Measurement of p-benzosemiquinone (p-BSQ) As previously mentioned, (5) the amount of p-BSQ was measured by HPLC. Five to 10 ml of filtered smoke solution was diluted with mobile phase, 20 μl of this diluted solution was injected onto the HPLC column, and the UV detector was set at 294 nm. The parameters used are as follows.
Device: Shimadzu 10A
Column: Silica column (LiChrosphere (R) Si60, Merck)
Mobile phase: methylene chloride: methanol (90:10, v / v)
Flow rate: 0.5 ml / min Pressure: 29 kgf / cm ²
Retention time: 8.808
Although the amount of p-BSQ contained in the smoke solution was calculated from the peak region, it was considered here that 100 ng of p-BSQ corresponds to an arbitrary region of 1,90,000 obtained from the standard curve.
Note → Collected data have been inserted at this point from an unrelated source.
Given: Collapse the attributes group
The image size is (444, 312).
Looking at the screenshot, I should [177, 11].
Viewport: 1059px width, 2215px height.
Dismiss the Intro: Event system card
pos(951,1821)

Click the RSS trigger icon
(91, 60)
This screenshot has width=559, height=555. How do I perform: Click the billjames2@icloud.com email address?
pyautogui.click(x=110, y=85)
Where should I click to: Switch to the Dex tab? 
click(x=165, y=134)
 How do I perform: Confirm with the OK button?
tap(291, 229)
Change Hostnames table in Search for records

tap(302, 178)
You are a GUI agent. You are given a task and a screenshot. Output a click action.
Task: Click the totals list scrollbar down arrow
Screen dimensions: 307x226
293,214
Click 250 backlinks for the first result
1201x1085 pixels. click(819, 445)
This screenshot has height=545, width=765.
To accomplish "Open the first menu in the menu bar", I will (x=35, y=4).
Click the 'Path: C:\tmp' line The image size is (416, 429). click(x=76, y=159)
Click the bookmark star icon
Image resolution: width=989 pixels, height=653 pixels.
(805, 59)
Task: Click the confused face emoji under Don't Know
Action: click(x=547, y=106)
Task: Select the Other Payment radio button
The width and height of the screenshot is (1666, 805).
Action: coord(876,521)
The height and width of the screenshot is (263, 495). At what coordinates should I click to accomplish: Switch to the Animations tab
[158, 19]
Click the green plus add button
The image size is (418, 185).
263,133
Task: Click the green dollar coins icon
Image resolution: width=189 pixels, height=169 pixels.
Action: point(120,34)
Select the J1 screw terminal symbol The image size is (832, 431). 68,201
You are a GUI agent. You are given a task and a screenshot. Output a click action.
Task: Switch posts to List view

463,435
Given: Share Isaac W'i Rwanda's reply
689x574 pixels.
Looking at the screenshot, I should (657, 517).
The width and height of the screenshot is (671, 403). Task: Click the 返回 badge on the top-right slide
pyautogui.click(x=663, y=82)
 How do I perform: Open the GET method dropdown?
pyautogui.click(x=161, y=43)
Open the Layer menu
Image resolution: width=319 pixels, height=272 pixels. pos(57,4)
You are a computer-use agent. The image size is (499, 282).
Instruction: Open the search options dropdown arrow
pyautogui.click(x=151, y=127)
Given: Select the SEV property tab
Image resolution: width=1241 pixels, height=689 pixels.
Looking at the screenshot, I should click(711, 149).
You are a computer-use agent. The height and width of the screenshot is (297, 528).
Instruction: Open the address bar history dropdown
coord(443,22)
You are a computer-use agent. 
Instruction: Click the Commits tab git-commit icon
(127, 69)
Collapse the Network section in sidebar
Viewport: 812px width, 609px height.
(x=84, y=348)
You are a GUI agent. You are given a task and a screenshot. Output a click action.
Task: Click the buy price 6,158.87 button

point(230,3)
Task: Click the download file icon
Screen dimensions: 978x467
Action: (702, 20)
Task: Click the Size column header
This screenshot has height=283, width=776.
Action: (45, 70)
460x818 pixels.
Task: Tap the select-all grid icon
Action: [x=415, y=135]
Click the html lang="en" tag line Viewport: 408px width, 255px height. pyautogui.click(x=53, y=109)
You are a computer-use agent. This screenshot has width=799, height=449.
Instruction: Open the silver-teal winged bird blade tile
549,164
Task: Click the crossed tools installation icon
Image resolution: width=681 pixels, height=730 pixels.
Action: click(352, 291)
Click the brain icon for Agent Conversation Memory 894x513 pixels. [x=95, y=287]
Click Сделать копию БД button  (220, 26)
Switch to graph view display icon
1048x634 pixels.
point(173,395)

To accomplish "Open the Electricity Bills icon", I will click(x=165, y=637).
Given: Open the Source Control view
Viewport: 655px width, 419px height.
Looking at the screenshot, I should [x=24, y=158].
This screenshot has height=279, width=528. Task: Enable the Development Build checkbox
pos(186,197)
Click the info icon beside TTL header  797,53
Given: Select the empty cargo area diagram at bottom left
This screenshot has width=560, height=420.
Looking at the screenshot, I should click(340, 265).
The effect of the activated carbon filter was also determined by measuring the comparative yield of p-BSQ. As previously described (5), p-BSQ was isolated from tobacco smoke solution by fractional solvent extraction followed by band TLC. After moderately diluting the TLC band extract with mobile phase, 20 μl of the diluted solution was injected onto the HPLC column. p-BSQ was detected at 288 nm, which is the λmax of p-BSQ in the mobile phase used. The parameters used are as follows.
Device: Shimadzu 10A
Column: Lichlorosphere (R), 100RP-18 end cap (5 μm), Merck mobile phase: water: methanol (95: 5, v / v)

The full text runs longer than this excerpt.